Passage to read:
Figure 1: (A) Schematic sequence diagram of IR-LL-3D-EPI featuring binomial water excitation and external phase correction to minimize TE and TR. (B) Corresponding example IR curve with markers indicating the timing of EPI shots according to the PE1/PE2 indices indicated above/below ('+' = 1 EPI shot). For the sake of clarity, a simplistic example of a $N_{RO}\times N_{PE1}\times N_{PE2} = N_{RO}\times 14\times 6$ matrix is demonstrated, using a PE1-segmentation factor of 2 and a turbofactor of 3. All $k$-space data for $N$ images along the inversion curve is acquired with only 4 inversions compared to 12 inversions required with TF=1.

Figure 2: Axial example slices of the $T_1$ maps obtained from all 2mm experiments. Except for larger flip angles ($6$ or $7^\circ$, red arrow), all maps appear equivalent. Raw magnitude example slices shown at the bottom for two extreme TF cases demonstrate that the turbofactor has a negligible effect on the image contrast. A matching TI subset is displayed (TF=21: every other image out of N=20; TF=3: every 14th image out of N=140).

Figure 3: Mean and standard deviation of $T_1$ within WM, GM and CSF ROIs from 2mm results with varying FA (A), varying TF while $N\cdot TF=420$ was kept constant and FA was kept at $5^\circ$ (B), and from 1mm results with varying TF and N (C). Note that all ROIs were defined in a 40mm slab centred around the 2D-EPI reference slice (which thus contains fewer voxels and less actual $T_1$ variation). While variations of the mean lie well within the uncertainty margin, $T_1$ seems to be more accurate for small FAs.

Figure 4: Example slice of the first (TI0) and the last (TI-1) image of the 1mm scans in an axial (A) and sagittal view (B). As TF increases, the first effective image inversion time and $\Delta TI$ increase, which explains the different TI0 contrasts. Minor residual image artifacts due to PE1-segmentation can be observed above the sinus. However, the artifacts do not seem to propagate to the $T_1$ maps (third column) as opposed to small N, which leads to large $T_1$ uncertainty (noise).

The data:
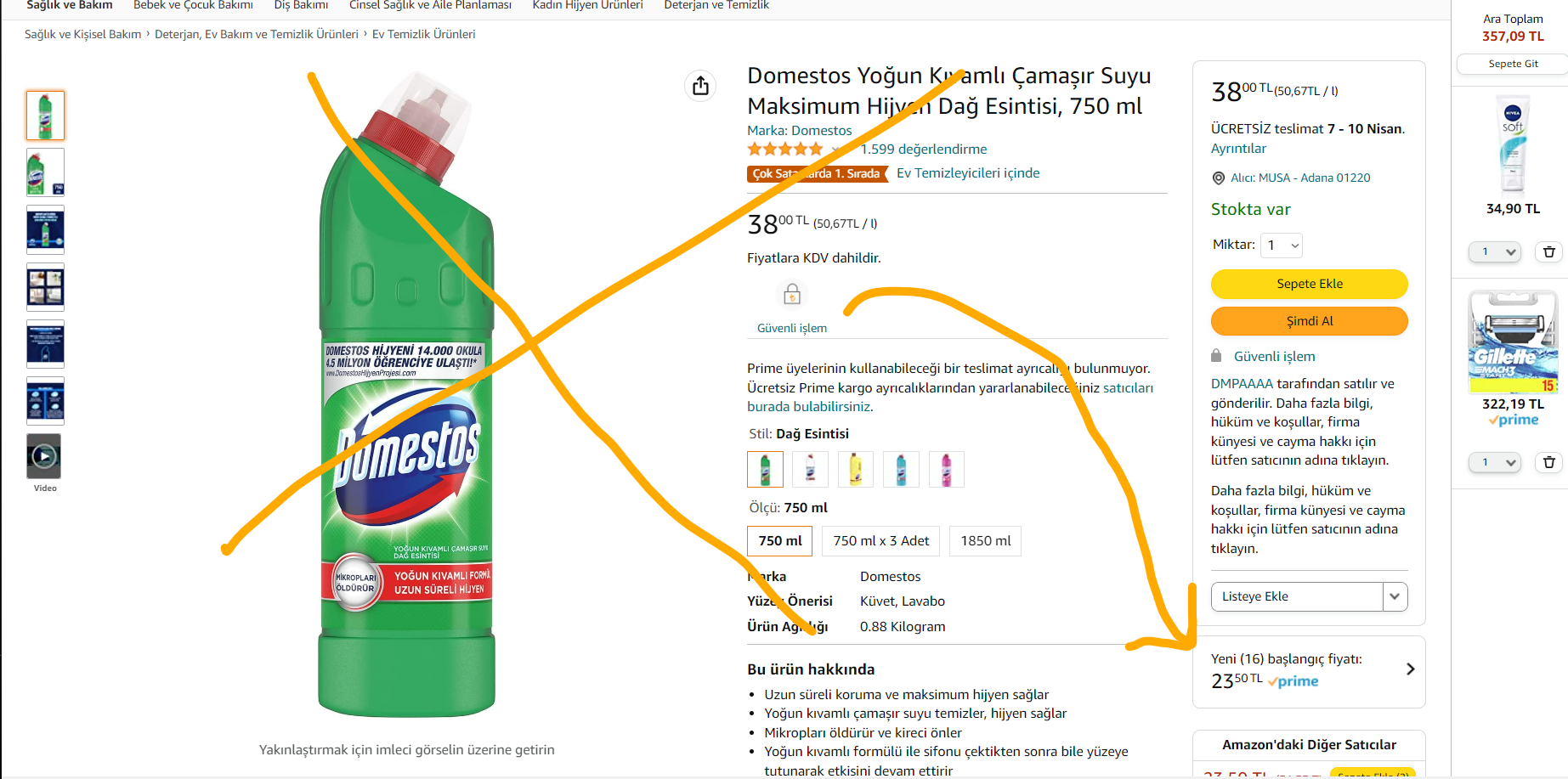1568x779 pixels.
Task: Delete the Nivea Soft item with the trash icon
Action: pos(1548,251)
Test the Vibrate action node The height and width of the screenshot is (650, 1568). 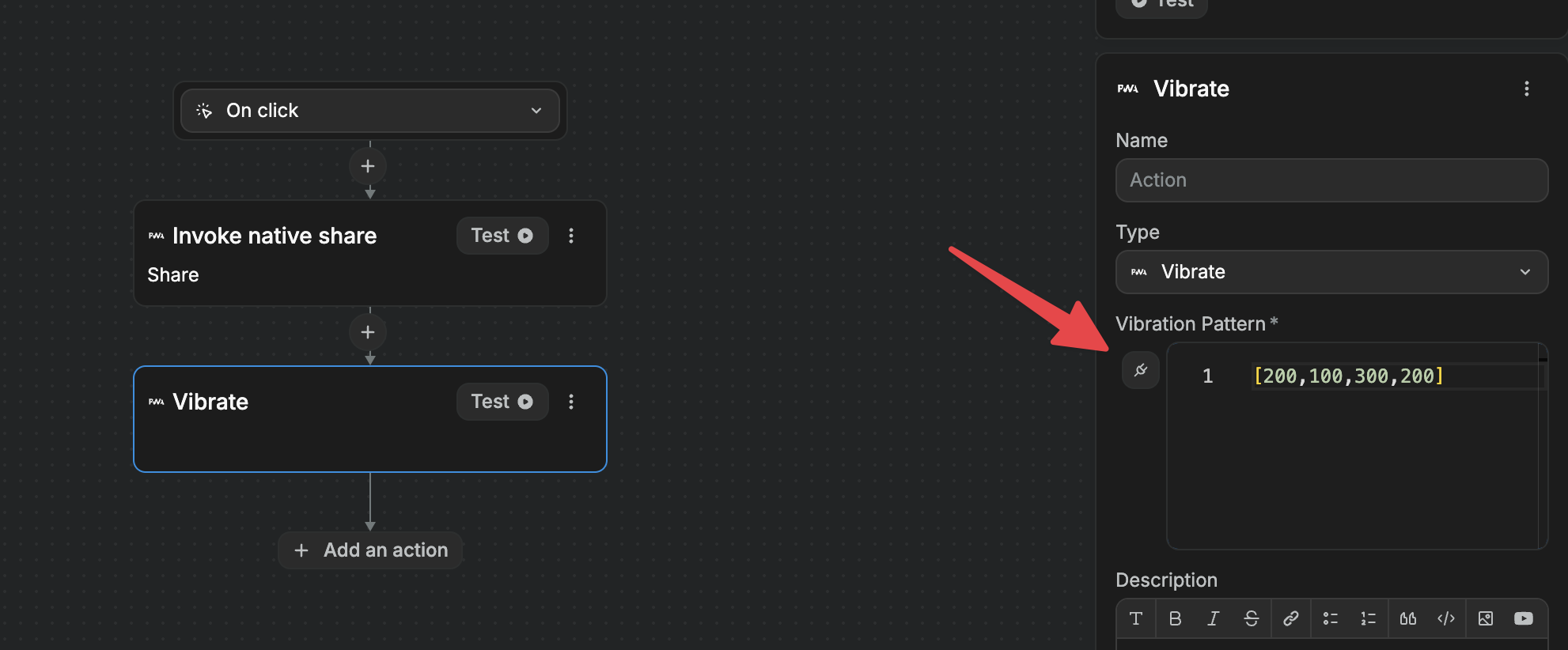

Instructions:
A. Answer these questions using the figure captions:
(i) In the simplified example for Figure 1, how many inversions are needed to acquire all $k$-space data, and how many would be required with TF=1?
(ii) According to the caption for Figure 2, which flip angles produce maps that do not appear equivalent to the others?
(iii) According to the caption for Figure 3, how wide was the slab in which all ROIs were defined?
B. Set down, word for word, the part of the figure captions that opens with the words containing "Figure 3: Mean" and closes with "for small FAs.".

Answers for this exercise:
A.
(i) Only 4 inversions are needed, compared with 12 inversions with TF=1.
(ii) The larger flip angles of $6$ or $7^\circ$.
(iii) 40mm.

B.
Figure 3: Mean and standard deviation of $T_1$ within WM, GM and CSF ROIs from 2mm results with varying FA (A), varying TF while $N\cdot TF=420$ was kept constant and FA was kept at $5^\circ$ (B), and from 1mm results with varying TF and N (C). Note that all ROIs were defined in a 40mm slab centred around the 2D-EPI reference slice (which thus contains fewer voxels and less actual $T_1$ variation). While variations of the mean lie well within the uncertainty margin, $T_1$ seems to be more accurate for small FAs.